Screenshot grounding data
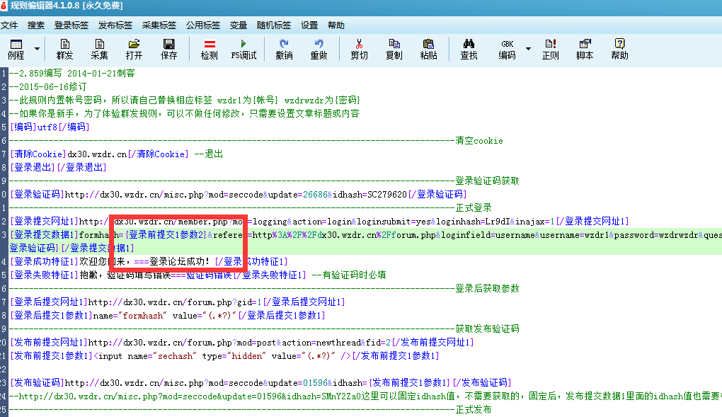Expand the 例程 dropdown arrow

click(37, 49)
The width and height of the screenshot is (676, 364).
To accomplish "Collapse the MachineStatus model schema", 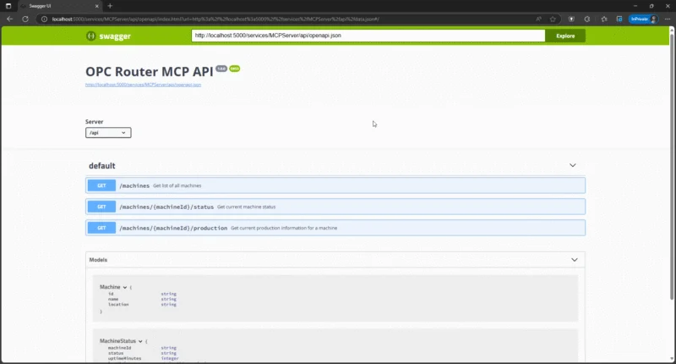I will [x=142, y=340].
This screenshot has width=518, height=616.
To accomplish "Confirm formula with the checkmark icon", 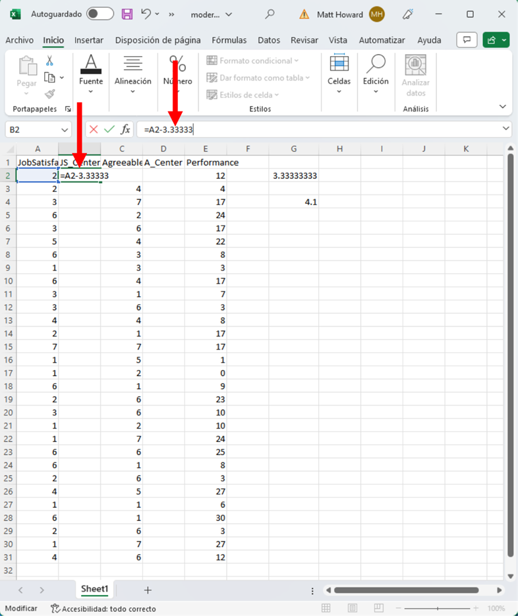I will point(109,130).
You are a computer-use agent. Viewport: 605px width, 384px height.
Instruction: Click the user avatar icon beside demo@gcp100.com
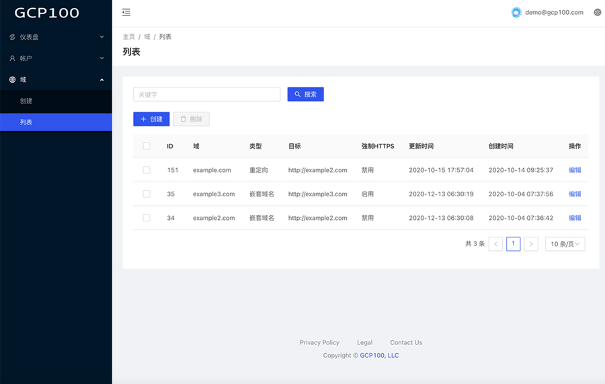(x=516, y=12)
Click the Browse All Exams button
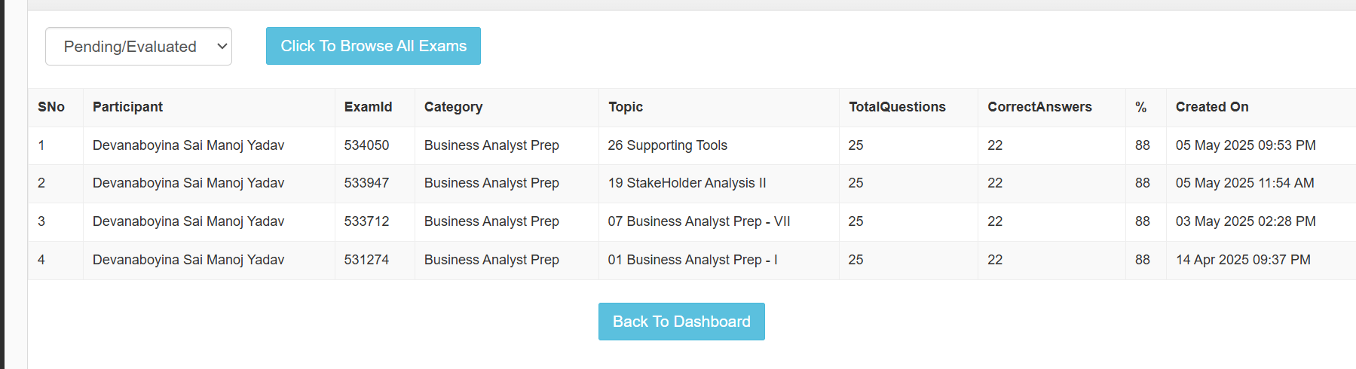The image size is (1356, 369). pos(373,46)
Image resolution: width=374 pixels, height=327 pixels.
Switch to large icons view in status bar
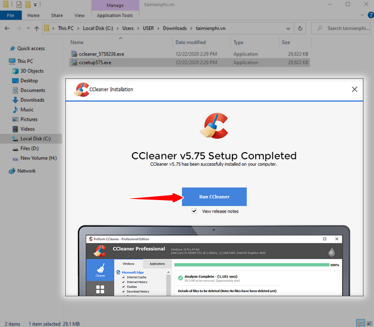369,323
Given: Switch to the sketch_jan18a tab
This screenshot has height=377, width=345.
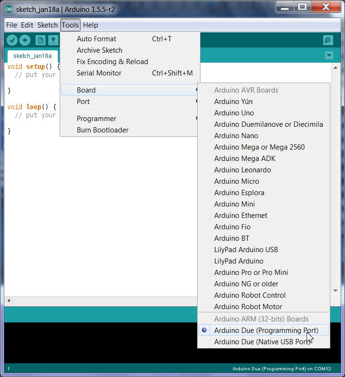Looking at the screenshot, I should (32, 56).
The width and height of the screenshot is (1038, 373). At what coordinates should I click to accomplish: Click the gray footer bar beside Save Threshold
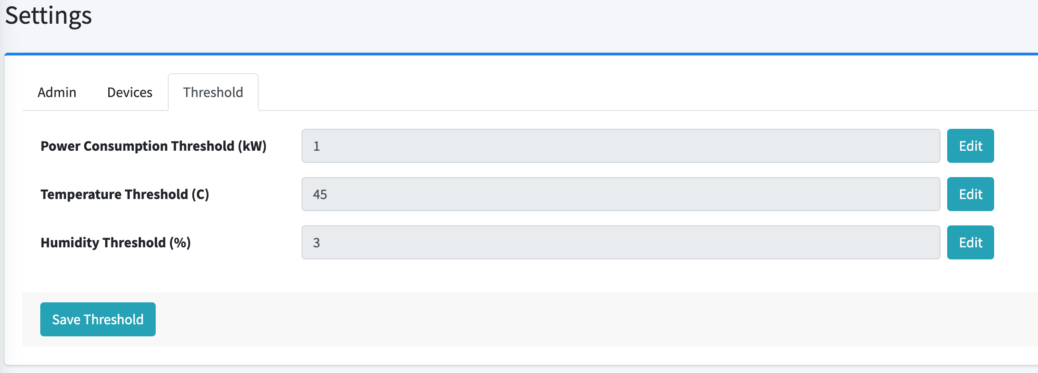[x=582, y=319]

## [EXERCISE DETAILS]
What is needed is an exact copy of only the lines from the line containing "Instruction: Click the" through the last line of the entries, inclusive, without the pictures.

## [SOLUTION TO THIS PROBLEM]
Instruction: Click the user avatar icon beside demo@gcp100.com
(x=516, y=12)
Click the Browse All Exams button
The image size is (1356, 369). pos(373,46)
Image resolution: width=374 pixels, height=327 pixels.
Switch to large icons view in status bar
369,323
Given: Switch to the sketch_jan18a tab
This screenshot has height=377, width=345.
Looking at the screenshot, I should (32, 56).
The width and height of the screenshot is (1038, 373). At what coordinates should I click to accomplish: Click the gray footer bar beside Save Threshold
[x=582, y=319]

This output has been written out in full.